The Metro UI announced at the Build conference is definitely not the full Metro story.
Metro is not just tablets. There will be a Metro- desktop story as well but I guess MS is not ready to announce it yet.
They???ll most likely announce it after they port Office to WinRT.
So, while MS is indeed leaving Win32 developers in the cold, there will be new opportunities for desktop app developers ready to embrace the WinRT model.
We can count on it ;)
RE: Just how important is Desktop App support for Windows 8 ARM tablets?
RE: Just how important is Desktop App support for Windows 8 ARM tablets?
But to make your code run under Win8 on ARM, you have to adapt your code to ARM AND TO WINRT! Because Microsoft may not support Desktop apps on ARM Windows 8 tablets. This means, if you want to write an app for Win8 ARM, you have to create a Metro-style app (no old desktop-style app enabled). You can put your existing code, in C#/.Net (Winform, WPF or Silverlight) or in C++/Win32 to the recycle bin, and restart everything from scratch.
Metro-style apps are very different from existing apps (in .Net as well as in C++ native code)
Note that if you already know C# and XAML, you will quickly learn how to create Metro-style apps! :p
RE: Just how important is Desktop App support for Windows 8 ARM tablets?
I write code in C++ and in C#. Maybe I will create some small Metro-style apps in C# for WinRT. But I won't use proprietary C++/CX language extensions Microsoft requires us to use if we want to create "C++" Metro-style apps in native code. I'm pretty sure that this proprietary C++/CX language won't exist anymore in a few years.
in short, is a mess
Wondering, should I update my Silverlight skills, or I should put my efforts in something else?
Not just tablets
... in which case (bearing in mind Vista and the cost of incompatibility with legacy items) I expect M$ to make it as easy as possible to recompile applications for ARM.
RE: Just how important is Desktop App support for Windows 8 ARM tablets?
There are just so many usage scenarios with devices like the new Asus Transformer Prime, where you would probably use mostly 'metro' apps while carrying it around as a tablet, but would want to use your mouse, keyboard, and your company's existing LOB app when docked to the keyboard (and, one presumes, mouse). For salespeople, this would be just fantastic - especially if the license for Outlook 2012 includes the install for both the desktop and metro versions.
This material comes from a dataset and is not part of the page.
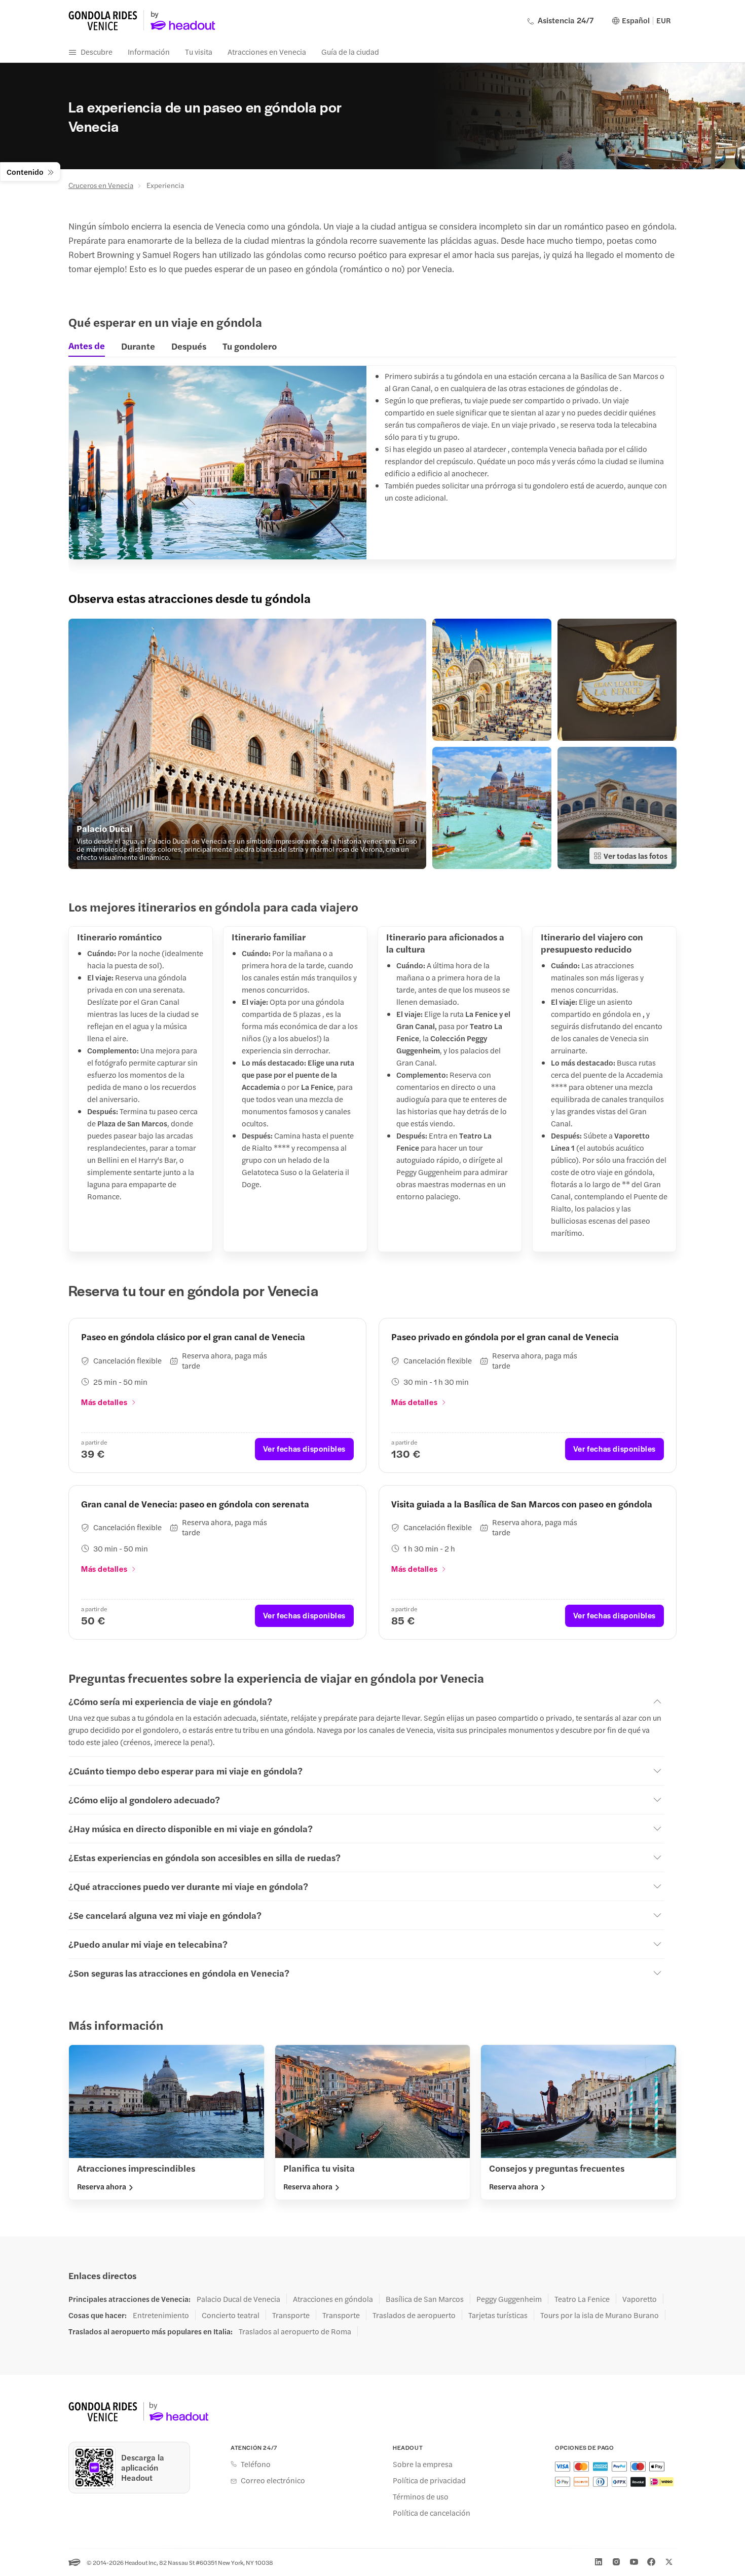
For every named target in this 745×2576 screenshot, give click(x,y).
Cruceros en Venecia (100, 185)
I *like* the desktop, with the ability to drag/drop, and the precision of a mouse, when I'm sitting at a desk. I also like the metro paradigm when I'm moving around, and don't have a keyboard and pointing device with me.
As some other people pointed out - if ARM tablets are metro-only, Microsoft better PRAY HARD that Intel puts out one amazing Ivy Bridge chip next year, because a metro-only ARM tablet is going to be nearly useless for awhile.
One caveat - if Microsoft releases a metro-version of MS office (Word, Excel, PowerPoint and Outlook) on ARM, which they would be monumentally stupid not to do, that will go some way towards alleviating the problem (in that a lot of people essentially use MS Office, and a web-browser for 90% of their work). But it's not as good of a solution as to port the .Net framework client-framework (subset) to ARM. Throw us a bone, here.
I want the desktop on ARM and it won't matter if I get it
Windows has always been a platform that allows the user to choose what they do with the device and I for one think that there will be a lot of people who would choose a tablet that could be a PC replacement.